Olá,
e muito obrigado pelas dicas. Isso tudo não é tão fácil assim. Seria uma alternativa simplesmente usar um filme colorido e fazer cópias em preto e branco a partir dele? Quero dizer, existe aquela maldita máscara laranja.
Atenciosamente,
Andreas
Olá,
infelizmente, não é só a máscara laranja que atrapalha; a própria imagem colorida também não é muito adequada para cópias em papel preto e branco.
O papel preto e branco (no caso mais simples, os papéis de graduação fixa) é essencialmente sensível apenas à luz azul — uma característica que se aproveita, por exemplo, para a iluminação da câmara escura.
No entanto, no seu negativo colorido também há áreas verdes (que no original eram vermelhas), amarelas (originalmente azuis) e vermelhas (-- verdes). O papel, porém, não “vê” essas cores, já que é praticamente insensível a elas.
O resultado é uma conversão de tons de cinza bastante estranha (essencialmente, apenas o que era azul no negativo, ou seja, os tons amarelos do original, é reproduzido) e a perda de informações da imagem, já que estruturas em algumas áreas coloridas não são reproduzidas.
Com o papel multigrade, a coisa fica ainda mais engraçada, já que a gradação é controlada pela cor da luz. Assim, você tem algumas partes da imagem reproduzidas com dureza extra, outras normalmente e outras com suavidade extra (e ainda falta metade das informações da imagem, já que o amarelo/laranja até o vermelho não são reproduzidos).
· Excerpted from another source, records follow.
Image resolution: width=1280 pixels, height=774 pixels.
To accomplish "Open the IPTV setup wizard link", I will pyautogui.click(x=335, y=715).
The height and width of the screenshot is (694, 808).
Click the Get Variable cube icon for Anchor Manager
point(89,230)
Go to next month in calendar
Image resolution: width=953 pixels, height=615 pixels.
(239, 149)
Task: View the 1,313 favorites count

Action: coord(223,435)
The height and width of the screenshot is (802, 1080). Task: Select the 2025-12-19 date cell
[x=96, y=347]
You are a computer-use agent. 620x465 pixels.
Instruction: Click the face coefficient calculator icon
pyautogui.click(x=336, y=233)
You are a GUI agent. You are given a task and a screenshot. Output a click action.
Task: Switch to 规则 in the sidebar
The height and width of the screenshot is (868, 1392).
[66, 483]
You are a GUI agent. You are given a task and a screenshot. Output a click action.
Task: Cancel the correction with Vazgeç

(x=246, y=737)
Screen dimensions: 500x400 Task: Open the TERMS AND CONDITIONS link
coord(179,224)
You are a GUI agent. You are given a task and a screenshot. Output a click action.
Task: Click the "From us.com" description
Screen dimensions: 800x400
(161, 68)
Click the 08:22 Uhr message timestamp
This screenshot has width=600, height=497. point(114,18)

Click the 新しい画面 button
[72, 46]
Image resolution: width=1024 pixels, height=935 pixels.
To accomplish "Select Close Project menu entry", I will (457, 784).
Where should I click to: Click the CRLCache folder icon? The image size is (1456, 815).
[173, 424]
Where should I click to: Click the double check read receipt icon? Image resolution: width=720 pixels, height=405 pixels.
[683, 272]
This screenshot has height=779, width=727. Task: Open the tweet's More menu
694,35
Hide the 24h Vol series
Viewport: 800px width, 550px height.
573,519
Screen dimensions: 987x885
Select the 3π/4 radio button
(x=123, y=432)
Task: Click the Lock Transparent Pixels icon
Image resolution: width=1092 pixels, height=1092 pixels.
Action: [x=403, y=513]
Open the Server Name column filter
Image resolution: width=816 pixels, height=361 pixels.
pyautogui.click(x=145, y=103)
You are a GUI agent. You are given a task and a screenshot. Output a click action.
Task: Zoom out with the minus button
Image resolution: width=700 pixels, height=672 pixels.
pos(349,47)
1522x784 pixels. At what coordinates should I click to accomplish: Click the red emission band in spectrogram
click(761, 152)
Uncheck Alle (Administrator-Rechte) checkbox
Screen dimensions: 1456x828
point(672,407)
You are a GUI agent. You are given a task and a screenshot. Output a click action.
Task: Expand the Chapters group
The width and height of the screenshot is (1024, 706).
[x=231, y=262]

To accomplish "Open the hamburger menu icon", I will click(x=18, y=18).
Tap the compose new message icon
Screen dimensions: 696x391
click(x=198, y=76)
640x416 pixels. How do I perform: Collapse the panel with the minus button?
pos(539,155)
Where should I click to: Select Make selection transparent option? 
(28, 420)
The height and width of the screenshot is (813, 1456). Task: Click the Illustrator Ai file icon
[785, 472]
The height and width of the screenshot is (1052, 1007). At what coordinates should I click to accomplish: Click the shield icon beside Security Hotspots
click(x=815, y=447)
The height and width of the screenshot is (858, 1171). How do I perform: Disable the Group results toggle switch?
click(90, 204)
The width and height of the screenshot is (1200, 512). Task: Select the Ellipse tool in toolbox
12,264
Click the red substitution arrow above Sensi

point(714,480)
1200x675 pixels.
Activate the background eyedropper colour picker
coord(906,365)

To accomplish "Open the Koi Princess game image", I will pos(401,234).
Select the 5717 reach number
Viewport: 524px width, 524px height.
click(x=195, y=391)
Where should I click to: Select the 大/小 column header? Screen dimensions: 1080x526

Por isso, “antigamente”, alguns fornecedores ofereciam papel monocromático em preto e branco que era sensível a todas as cores (e, consequentemente, precisava ser processado na escuridão total ou com iluminação de câmara escura para papéis coloridos). Infelizmente, todos esses produtos — como o Kodak Panalure — foram descontinuados.